Towering at a height of 226 feet (69 meters), the Notre-Dame Cathedral, fully called Notre-Dame de Paris (Our Lady of Paris) in French, still remains today as one of the most important landmarks of Paris. Notre-Dame de Paris measures 127 meters (length) by 48 meters (width) and the main nave was 43 meter-high under the roof until the fire in 2019. With such dimensions, it may come as surprising that the roof structure was entirely made of wood, dating back from the 12th century. The wood-timber frame was made of more than 1,300 trees, each beam being made from one tree. That was approximately 52 acres of trees. For this reason, the lattice of historic woodwork was nicknamed "The Forest." due to its massive dimensions!


There are three portals on the western façade of Notre-Dame, each laden with sculpted saints and sacred scenes. One doesn't seem to fit, however—the Portal Sainte-Anne has a much earlier style than the rest. Its figures, such as the central Virgin and Child, look stiffer in their poses and less natural in their features compared to the other statues. That's because this tympanum, or semi-circular area of decoration, was recycled from a previous Romanesque church. A close examination in 1969 revealed that it was not originally made for this space, and had been adapted to fit the Gothic structure.


There are three portals. The larger one is the Portal of the Last Judgment at the center. To the left (North) is the Portal of the Virgin . To the right (South) is the Portal of St. Anne.

The Portal of the Virgin was sculpted between 1210 and 1220. The main scene shows the Coronation of the Virgin, where Mary is being crowned Queen of heaven by an angel, while she sits on the same throne as Jesus. In the lintel below is Mary on her death bed surrounded by Jesus and the twelve apostles, two angels are about to lift her to heaven. In the lower lintel the old testament prophets are holding scrolls prophesying Christ.

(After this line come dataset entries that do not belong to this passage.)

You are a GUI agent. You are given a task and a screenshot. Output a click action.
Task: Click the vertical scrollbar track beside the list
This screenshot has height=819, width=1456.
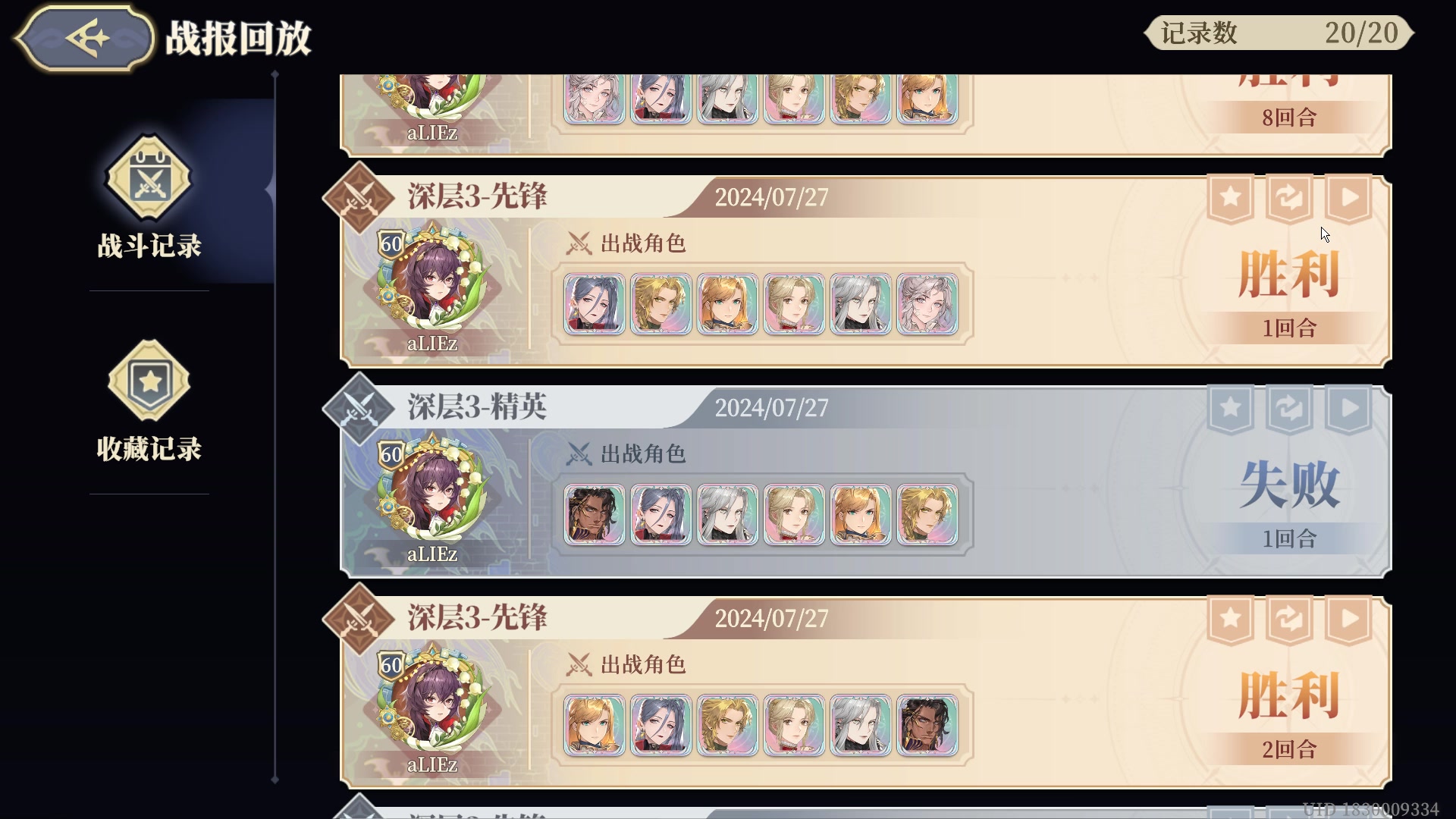click(x=275, y=427)
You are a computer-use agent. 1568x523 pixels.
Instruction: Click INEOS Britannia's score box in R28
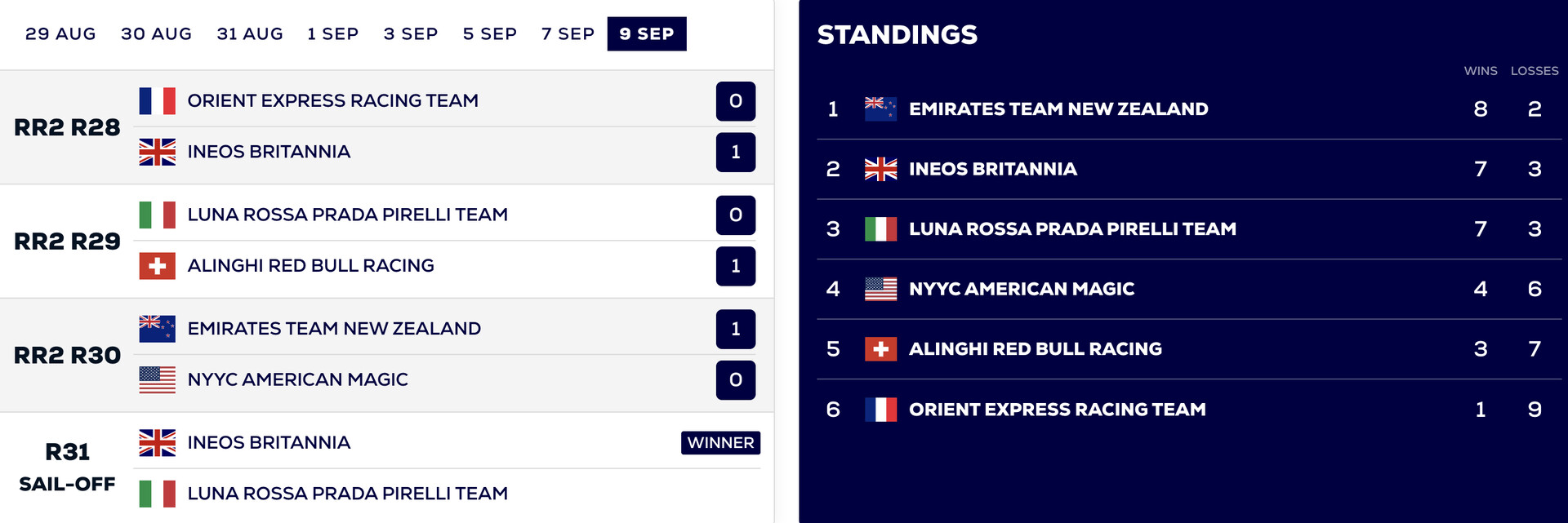pyautogui.click(x=735, y=153)
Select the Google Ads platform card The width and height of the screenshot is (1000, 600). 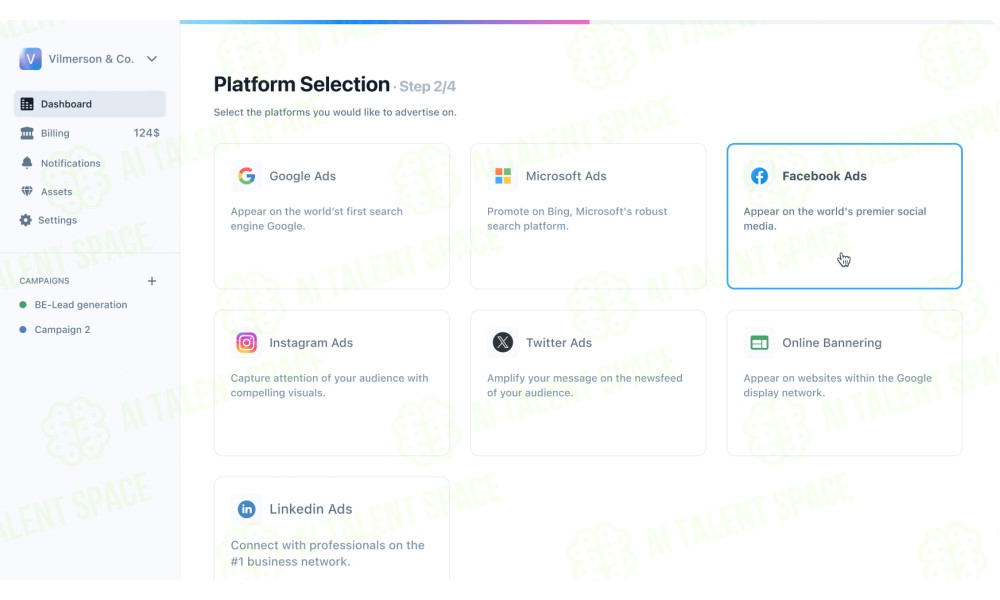332,216
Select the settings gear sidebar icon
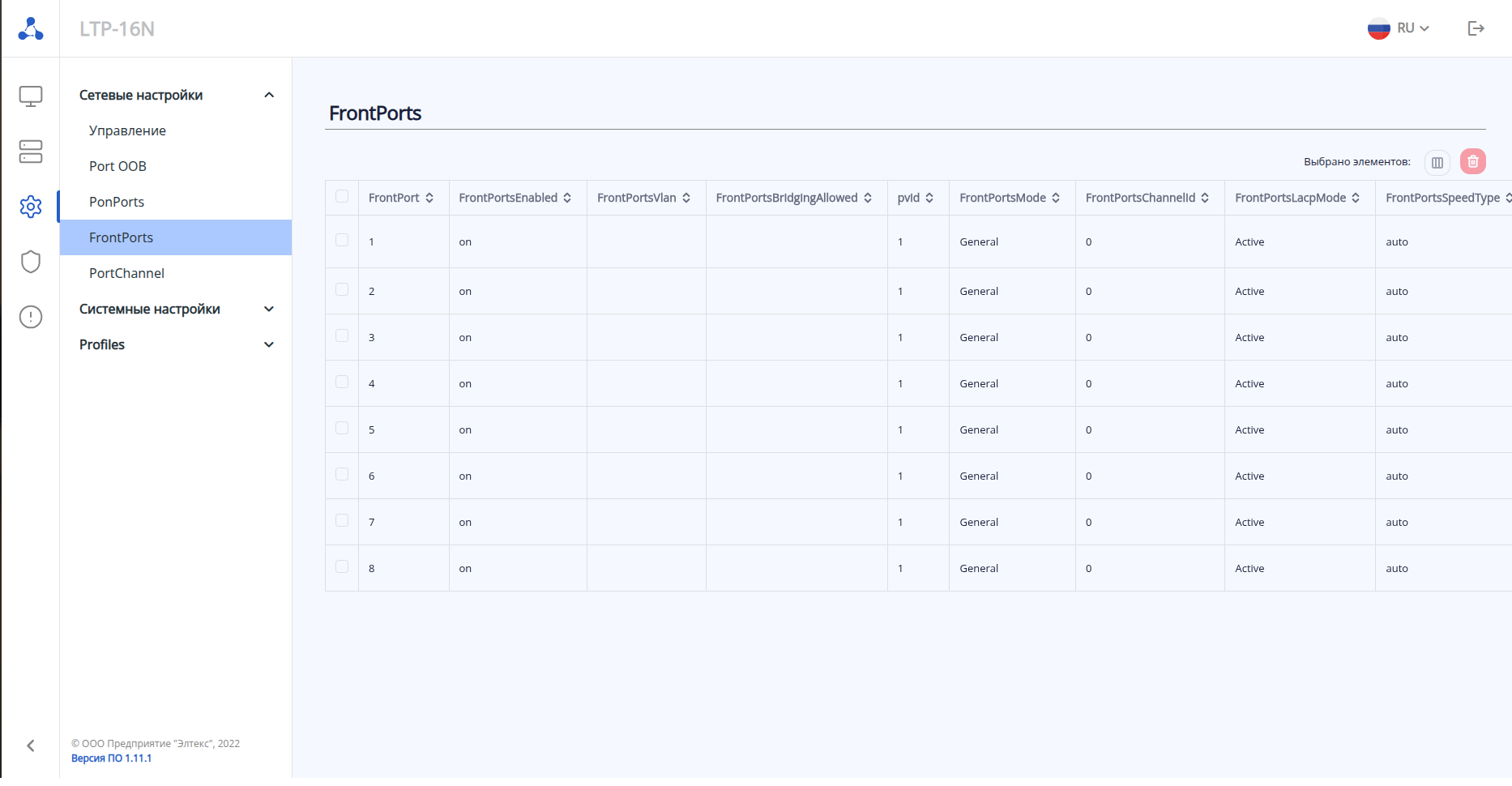 coord(31,207)
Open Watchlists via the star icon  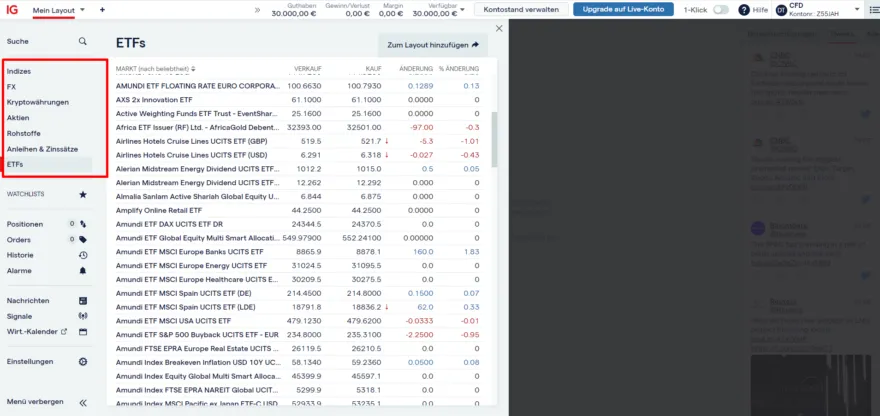pos(83,194)
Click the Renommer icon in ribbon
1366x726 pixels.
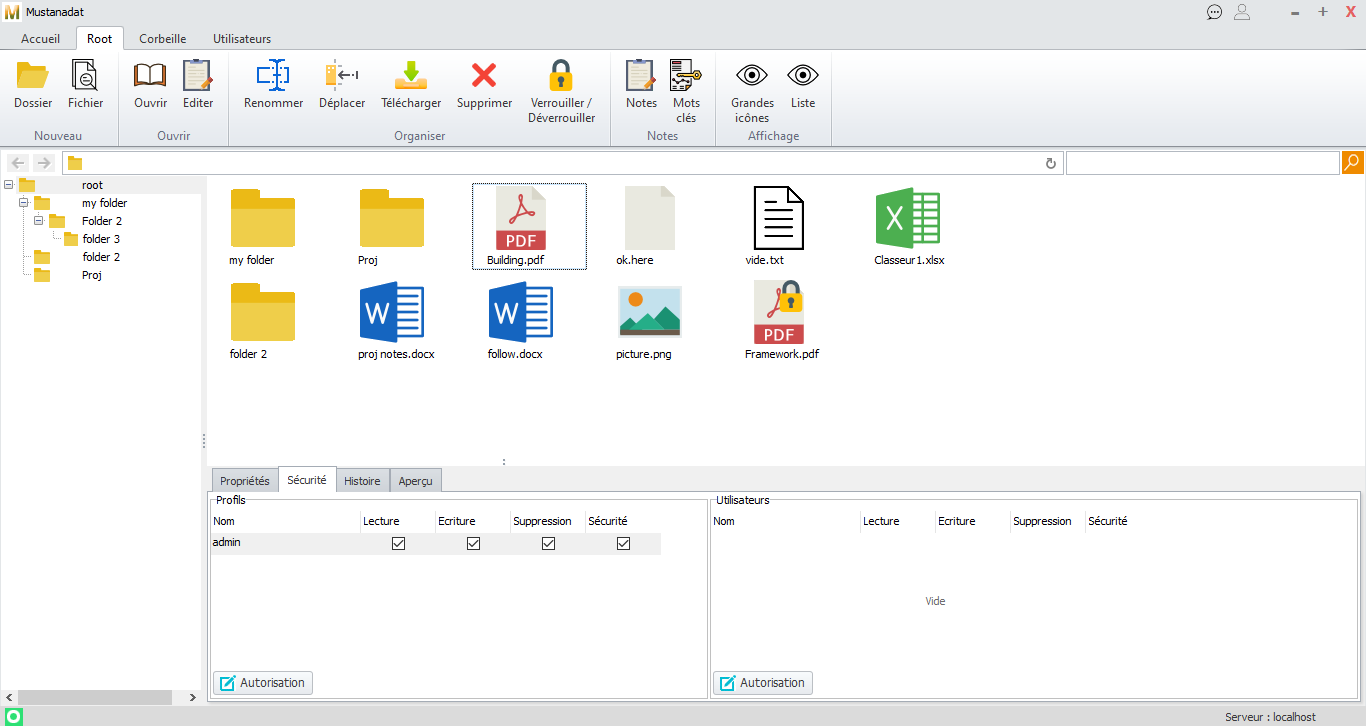click(x=273, y=76)
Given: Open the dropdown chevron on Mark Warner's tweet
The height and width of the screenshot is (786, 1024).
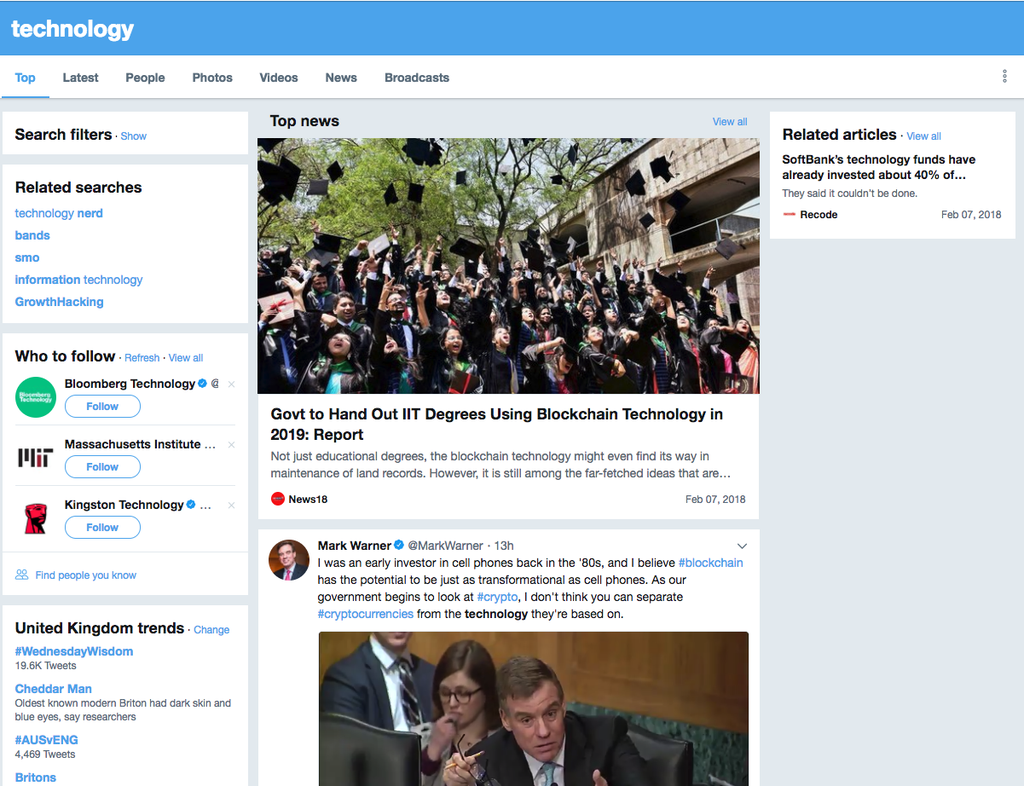Looking at the screenshot, I should point(742,546).
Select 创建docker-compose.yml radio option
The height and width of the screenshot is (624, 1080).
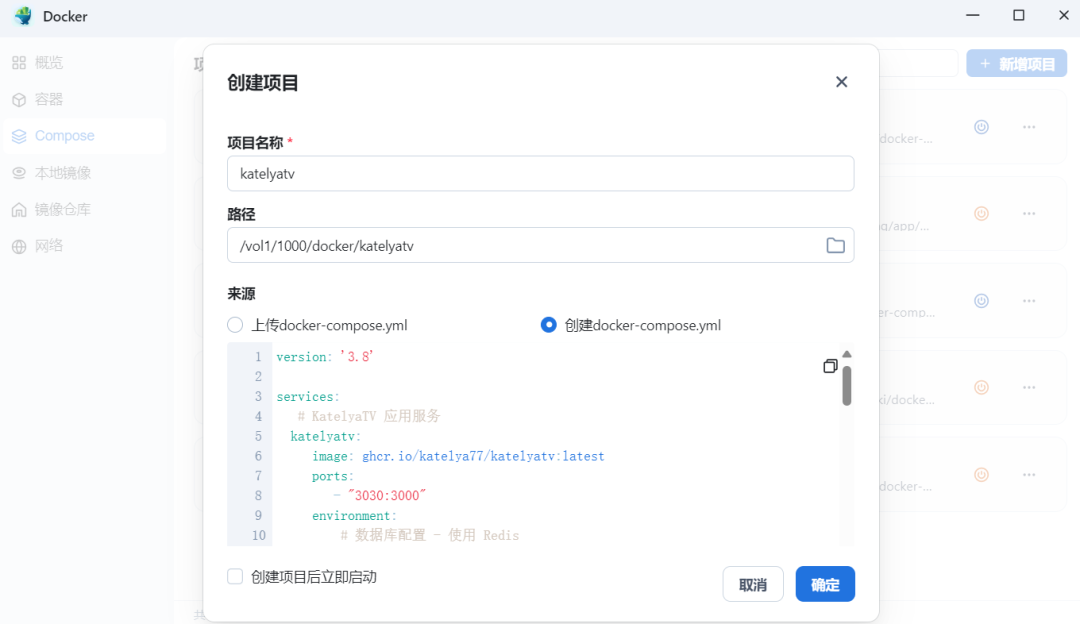(548, 325)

Portal of the Last Judgement is the middle portal.

Jesus judges the nations as a shepherd separates the sheep from the goats. (Matthew 25:31-46).

“When the Son of Man comes in his glory, and all the angels with him, he will sit on his glorious throne. All the nations will be gathered before him, and he will separate the people one from another as a shepherd separates the sheep from the goats. He will put the sheep on his right and the goats on his left. (Matthew 25:31-33)


If look above your head when you walk into the cathedral of Notre-Dame in Paris, you will see the scene Jesus describes depicted in the stone archway that frames the portal. Jesus is seated on his throne surrounded by angels. Beside the angels, mere mortals – kings and commoners – kneel in homage. Behind Jesus’ head is a cross-shaped halo, the emblem of his glory. The holy city, the New Jerusalem, sits at his feet.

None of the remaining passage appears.